Start of Data listing

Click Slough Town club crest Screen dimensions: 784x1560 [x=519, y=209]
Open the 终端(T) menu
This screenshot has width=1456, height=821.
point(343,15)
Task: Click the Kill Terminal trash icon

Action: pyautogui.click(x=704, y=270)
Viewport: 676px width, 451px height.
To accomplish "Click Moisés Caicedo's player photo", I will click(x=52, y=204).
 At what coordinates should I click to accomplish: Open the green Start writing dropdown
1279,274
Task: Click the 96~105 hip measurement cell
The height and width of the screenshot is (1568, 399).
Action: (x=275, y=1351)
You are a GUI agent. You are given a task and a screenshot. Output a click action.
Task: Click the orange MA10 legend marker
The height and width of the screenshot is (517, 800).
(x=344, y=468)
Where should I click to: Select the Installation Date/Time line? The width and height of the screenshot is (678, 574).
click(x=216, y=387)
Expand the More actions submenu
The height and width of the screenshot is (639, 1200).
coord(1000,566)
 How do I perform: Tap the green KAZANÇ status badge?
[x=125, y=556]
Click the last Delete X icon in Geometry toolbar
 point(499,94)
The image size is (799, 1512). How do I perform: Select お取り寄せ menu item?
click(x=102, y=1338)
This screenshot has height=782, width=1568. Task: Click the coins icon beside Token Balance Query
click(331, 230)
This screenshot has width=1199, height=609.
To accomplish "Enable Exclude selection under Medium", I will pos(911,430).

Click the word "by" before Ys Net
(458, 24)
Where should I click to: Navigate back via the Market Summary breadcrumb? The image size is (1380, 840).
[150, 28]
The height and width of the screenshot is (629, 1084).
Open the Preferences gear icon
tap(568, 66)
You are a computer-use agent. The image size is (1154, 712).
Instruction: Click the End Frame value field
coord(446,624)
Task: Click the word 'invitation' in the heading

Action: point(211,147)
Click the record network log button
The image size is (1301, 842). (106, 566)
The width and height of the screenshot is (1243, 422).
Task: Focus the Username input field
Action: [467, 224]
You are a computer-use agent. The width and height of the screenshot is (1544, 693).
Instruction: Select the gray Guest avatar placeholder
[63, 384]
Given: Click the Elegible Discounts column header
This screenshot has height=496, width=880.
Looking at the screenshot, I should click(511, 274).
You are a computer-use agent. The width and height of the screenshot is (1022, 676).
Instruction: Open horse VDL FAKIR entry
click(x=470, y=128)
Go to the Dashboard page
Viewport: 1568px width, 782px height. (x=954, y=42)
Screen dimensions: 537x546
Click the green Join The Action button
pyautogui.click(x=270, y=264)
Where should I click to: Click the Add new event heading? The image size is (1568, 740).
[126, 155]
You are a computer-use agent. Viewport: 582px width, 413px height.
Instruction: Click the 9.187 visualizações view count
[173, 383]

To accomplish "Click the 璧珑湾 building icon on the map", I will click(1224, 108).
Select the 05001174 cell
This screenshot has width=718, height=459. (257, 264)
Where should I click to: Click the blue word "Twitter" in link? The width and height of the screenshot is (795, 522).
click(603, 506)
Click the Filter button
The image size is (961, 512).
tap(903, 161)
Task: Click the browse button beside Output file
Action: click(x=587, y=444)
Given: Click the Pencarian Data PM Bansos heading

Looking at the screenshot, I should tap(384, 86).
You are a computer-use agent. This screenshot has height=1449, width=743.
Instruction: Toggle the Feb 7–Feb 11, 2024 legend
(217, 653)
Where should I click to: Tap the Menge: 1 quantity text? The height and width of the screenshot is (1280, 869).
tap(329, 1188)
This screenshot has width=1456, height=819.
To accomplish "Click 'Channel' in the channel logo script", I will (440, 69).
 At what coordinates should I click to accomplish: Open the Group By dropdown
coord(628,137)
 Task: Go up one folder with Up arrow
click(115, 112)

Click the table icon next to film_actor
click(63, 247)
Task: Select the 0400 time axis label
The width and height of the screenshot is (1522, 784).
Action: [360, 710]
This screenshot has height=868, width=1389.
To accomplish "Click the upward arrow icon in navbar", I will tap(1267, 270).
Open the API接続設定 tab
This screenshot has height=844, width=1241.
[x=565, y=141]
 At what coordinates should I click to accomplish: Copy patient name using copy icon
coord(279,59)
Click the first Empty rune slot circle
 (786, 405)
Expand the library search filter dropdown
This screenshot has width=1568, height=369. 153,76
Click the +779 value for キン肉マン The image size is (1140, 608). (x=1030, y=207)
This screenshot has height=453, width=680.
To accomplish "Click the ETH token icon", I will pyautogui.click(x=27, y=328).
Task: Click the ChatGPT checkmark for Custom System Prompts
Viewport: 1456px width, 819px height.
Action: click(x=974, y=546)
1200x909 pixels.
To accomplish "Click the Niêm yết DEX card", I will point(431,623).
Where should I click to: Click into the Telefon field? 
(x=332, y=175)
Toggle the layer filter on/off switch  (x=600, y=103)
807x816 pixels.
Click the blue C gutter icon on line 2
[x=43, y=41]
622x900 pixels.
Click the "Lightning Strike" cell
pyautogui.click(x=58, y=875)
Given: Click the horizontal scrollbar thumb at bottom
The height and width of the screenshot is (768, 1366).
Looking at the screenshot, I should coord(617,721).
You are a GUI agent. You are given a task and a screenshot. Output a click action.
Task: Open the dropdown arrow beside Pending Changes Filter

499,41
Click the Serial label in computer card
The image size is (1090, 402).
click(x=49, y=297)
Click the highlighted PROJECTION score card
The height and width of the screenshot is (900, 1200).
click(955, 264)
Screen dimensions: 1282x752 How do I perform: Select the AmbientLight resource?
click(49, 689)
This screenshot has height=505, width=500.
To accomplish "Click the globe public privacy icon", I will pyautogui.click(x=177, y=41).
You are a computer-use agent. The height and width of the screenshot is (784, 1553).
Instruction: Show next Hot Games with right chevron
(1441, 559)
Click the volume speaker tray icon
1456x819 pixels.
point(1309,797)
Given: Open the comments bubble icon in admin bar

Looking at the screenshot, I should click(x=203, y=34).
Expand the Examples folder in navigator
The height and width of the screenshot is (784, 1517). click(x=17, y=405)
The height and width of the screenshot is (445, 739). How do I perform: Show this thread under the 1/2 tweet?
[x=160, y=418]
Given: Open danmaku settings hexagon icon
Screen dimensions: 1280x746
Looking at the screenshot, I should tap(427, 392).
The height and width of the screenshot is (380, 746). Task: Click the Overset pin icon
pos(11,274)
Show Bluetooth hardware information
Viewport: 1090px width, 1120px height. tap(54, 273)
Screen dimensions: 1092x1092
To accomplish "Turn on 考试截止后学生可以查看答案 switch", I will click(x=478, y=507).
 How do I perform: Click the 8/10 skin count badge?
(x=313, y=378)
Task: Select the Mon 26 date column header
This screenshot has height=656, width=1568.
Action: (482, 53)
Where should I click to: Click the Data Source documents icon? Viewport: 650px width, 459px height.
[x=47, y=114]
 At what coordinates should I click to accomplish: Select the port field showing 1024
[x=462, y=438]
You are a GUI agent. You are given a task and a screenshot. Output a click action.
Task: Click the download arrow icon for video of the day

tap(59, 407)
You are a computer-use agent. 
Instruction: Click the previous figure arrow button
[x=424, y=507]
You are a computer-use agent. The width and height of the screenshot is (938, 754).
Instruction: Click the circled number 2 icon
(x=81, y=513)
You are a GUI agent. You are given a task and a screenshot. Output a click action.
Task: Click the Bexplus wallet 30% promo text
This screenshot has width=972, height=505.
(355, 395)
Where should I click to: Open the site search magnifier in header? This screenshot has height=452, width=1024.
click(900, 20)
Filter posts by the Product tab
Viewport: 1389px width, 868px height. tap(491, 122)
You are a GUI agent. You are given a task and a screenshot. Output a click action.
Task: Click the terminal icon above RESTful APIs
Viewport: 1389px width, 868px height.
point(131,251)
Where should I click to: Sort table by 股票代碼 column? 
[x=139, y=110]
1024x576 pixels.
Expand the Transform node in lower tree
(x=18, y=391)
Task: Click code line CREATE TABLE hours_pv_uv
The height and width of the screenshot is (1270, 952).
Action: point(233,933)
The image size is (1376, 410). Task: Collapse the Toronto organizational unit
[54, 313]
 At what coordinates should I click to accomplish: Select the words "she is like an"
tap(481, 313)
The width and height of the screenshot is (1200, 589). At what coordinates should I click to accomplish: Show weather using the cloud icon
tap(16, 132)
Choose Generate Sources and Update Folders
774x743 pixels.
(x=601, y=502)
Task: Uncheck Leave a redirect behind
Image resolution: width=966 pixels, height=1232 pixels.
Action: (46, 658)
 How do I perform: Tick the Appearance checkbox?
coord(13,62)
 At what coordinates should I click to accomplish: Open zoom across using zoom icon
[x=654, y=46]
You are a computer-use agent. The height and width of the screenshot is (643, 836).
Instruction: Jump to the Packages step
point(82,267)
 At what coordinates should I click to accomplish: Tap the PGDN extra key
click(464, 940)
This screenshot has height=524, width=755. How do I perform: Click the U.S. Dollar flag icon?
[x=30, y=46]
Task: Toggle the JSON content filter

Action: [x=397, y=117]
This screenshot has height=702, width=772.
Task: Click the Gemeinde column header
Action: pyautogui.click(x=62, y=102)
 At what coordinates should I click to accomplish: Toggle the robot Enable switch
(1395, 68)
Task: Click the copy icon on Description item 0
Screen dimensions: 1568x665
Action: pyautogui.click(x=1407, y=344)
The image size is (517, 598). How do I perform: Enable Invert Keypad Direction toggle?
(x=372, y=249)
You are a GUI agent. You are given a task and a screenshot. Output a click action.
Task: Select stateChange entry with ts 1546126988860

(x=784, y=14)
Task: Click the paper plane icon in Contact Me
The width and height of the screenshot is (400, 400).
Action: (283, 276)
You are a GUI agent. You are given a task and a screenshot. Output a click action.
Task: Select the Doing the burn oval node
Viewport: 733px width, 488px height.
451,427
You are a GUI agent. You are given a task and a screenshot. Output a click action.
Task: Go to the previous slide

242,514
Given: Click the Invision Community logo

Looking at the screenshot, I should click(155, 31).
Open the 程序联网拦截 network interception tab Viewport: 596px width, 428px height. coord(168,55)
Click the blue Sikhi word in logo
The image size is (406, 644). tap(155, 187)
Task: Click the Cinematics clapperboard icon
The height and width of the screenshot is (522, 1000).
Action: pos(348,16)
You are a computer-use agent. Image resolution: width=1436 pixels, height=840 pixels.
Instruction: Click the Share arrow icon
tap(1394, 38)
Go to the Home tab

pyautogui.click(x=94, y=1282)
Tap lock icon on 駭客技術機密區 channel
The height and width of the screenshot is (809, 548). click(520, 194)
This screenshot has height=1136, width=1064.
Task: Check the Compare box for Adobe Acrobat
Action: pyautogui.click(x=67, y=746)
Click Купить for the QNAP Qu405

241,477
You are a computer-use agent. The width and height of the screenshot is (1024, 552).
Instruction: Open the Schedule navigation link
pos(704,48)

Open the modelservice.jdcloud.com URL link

End of Data listing

Problem details:
Could you set down, word for word, only the lines above from the line with "Screen dimensions: 1282x752" to the line with "Screen dimensions: 1092x1092", including both?

Result:
Screen dimensions: 1282x752 How do I perform: Select the AmbientLight resource?
click(49, 689)
This screenshot has height=505, width=500.
To accomplish "Click the globe public privacy icon", I will pyautogui.click(x=177, y=41).
You are a computer-use agent. The height and width of the screenshot is (784, 1553).
Instruction: Show next Hot Games with right chevron
(1441, 559)
Click the volume speaker tray icon
1456x819 pixels.
point(1309,797)
Given: Open the comments bubble icon in admin bar

Looking at the screenshot, I should click(x=203, y=34).
Expand the Examples folder in navigator
The height and width of the screenshot is (784, 1517). click(x=17, y=405)
The height and width of the screenshot is (445, 739). How do I perform: Show this thread under the 1/2 tweet?
[x=160, y=418]
Given: Open danmaku settings hexagon icon
Screen dimensions: 1280x746
Looking at the screenshot, I should tap(427, 392).
The height and width of the screenshot is (380, 746). Task: Click the Overset pin icon
pos(11,274)
Show Bluetooth hardware information
Viewport: 1090px width, 1120px height. tap(54, 273)
Screen dimensions: 1092x1092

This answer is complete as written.